Max smiled. He was wearing his gold tooth with the diamond. "Let's go crack this case," he said.

It was a cool, sunny morning. The air smelled like freshly baked bread. The bees were buzzing happily in well-tended flowerbeds. Max and I were filled with a joie de vivre we hadn't felt since the OJ walk. We took broad strides in the direction of Woodbridge Street.

The murder occurred in a Studio City neighborhood called Colfax Meadows -- which I always confuse with Carfax Abbey, Count Dracula's London residence. Unlike Carfax Abbey, there's nothing creepy about Colfax Meadows, unless you find something menacing about real estate agents hustling door-to-door with sackfuls of promotional calendars.
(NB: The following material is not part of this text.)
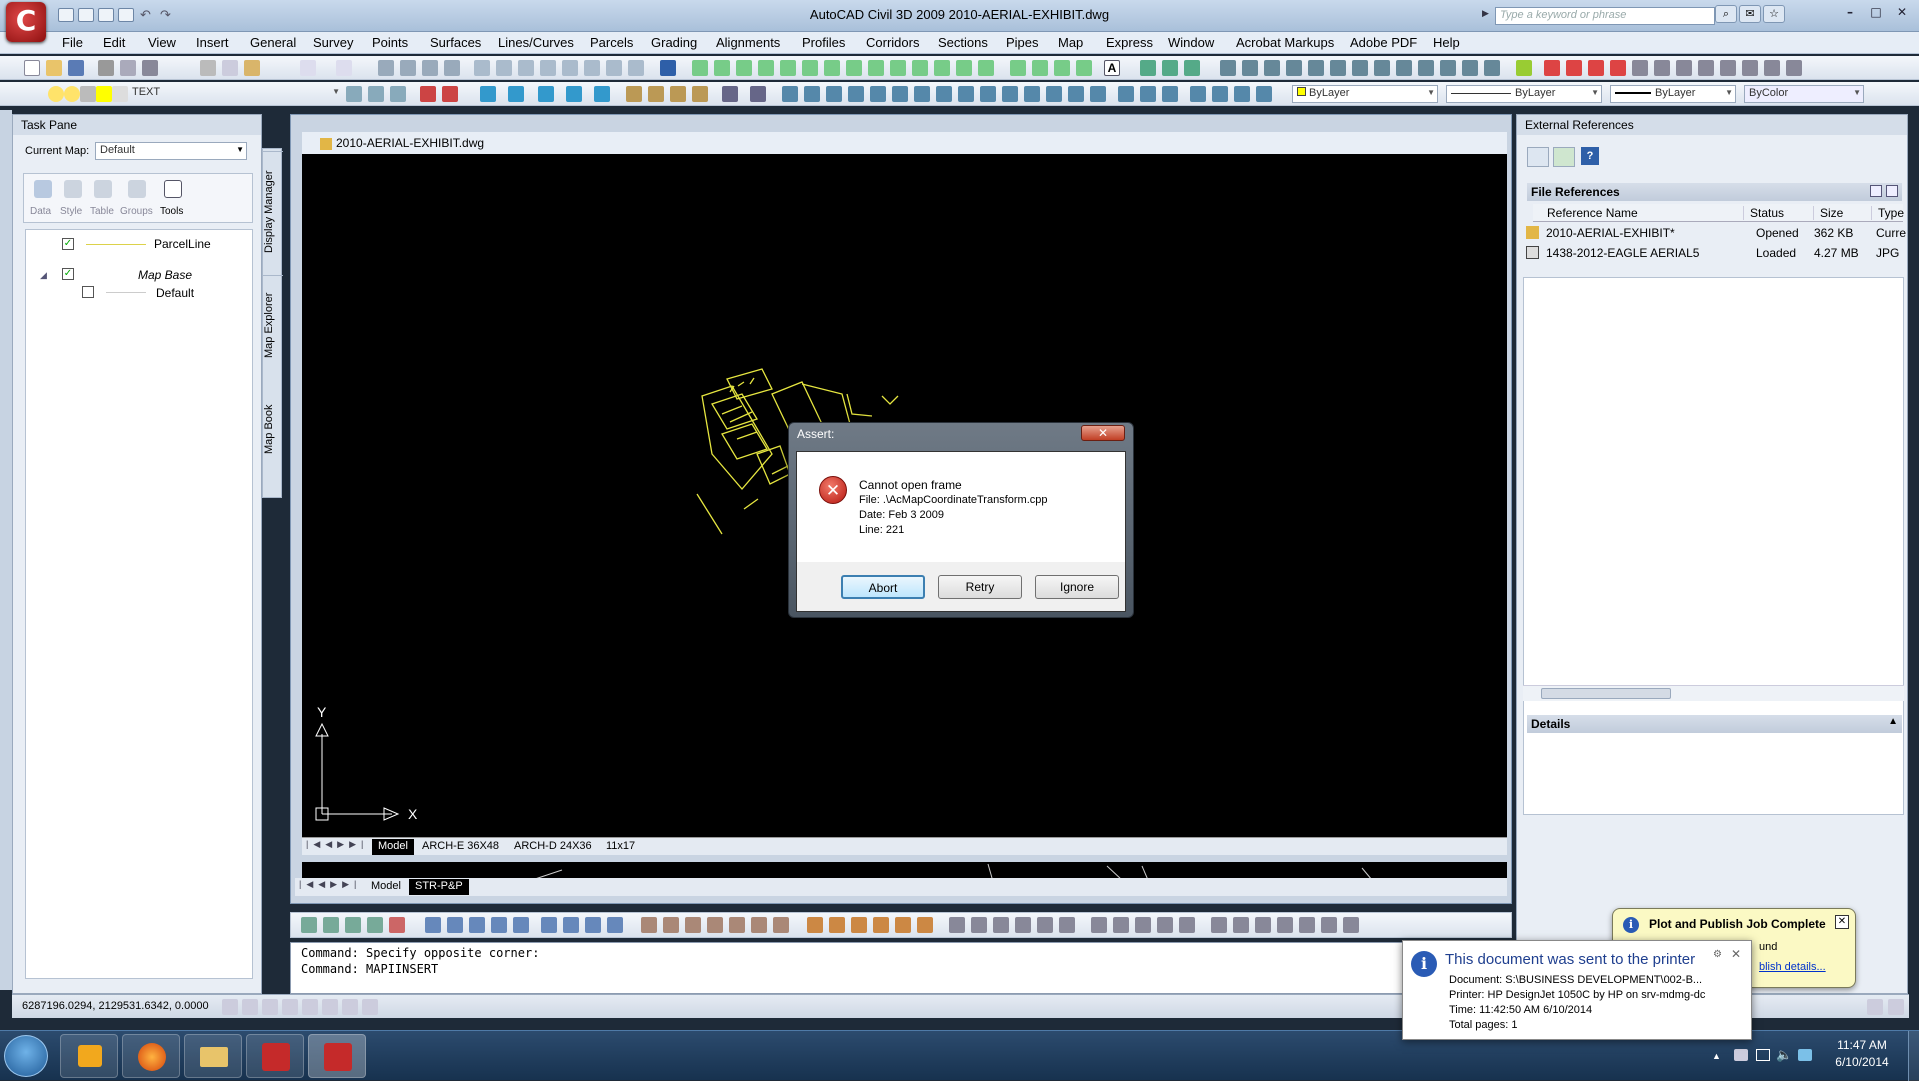 Image resolution: width=1919 pixels, height=1081 pixels. Describe the element at coordinates (353, 925) in the screenshot. I see `bt-tool-3-icon` at that location.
A lush and woodsy district of modest '40s era single-family dwellings, the homes in Colfax Meadows are rapidly being bought up, torn down and replaced with bloated Mediterraneans, faux California craftsmen and towering Cape Codders.

"So I understand they haven't found the murder weapon," Max observed. He'd come up to speed on the case since I'd called him the day before. "I think that should be our mission."

"We'll collect clues and make inferences," I said. "We'll use logic."

"This could be big, Johnny," he huffed in a thick Brooklyn brogue. "Very, very big."

We reached the spot where Blake parked the Stealth, a block and a half from Vitellos. The homicide detectives had already packed up the crime scene, but the place was bustling. Curiosity seekers strolled down the street while others cruised past in SUV's. News helicopters hovered far off in the sky.

"Look at those lookie-loo's," I said, pointing to the curiosity seekers.

Max shook his head. "It's disgusting."

We saw a makeshift shrine on the sidewalk near the spot where Bonnie Lee Bakley had been killed. Passersby had left flower arrangements, votive candles and handwritten notes in remembrance of a woman they didn't know. On the street sat a rusty-brown dumpster that looked like it might have once been a D-Day landing craft. The house nearest the murder site was being torn down and would later be replaced with a behemoth Mediterranean.

We stopped. I pointed to the shrine.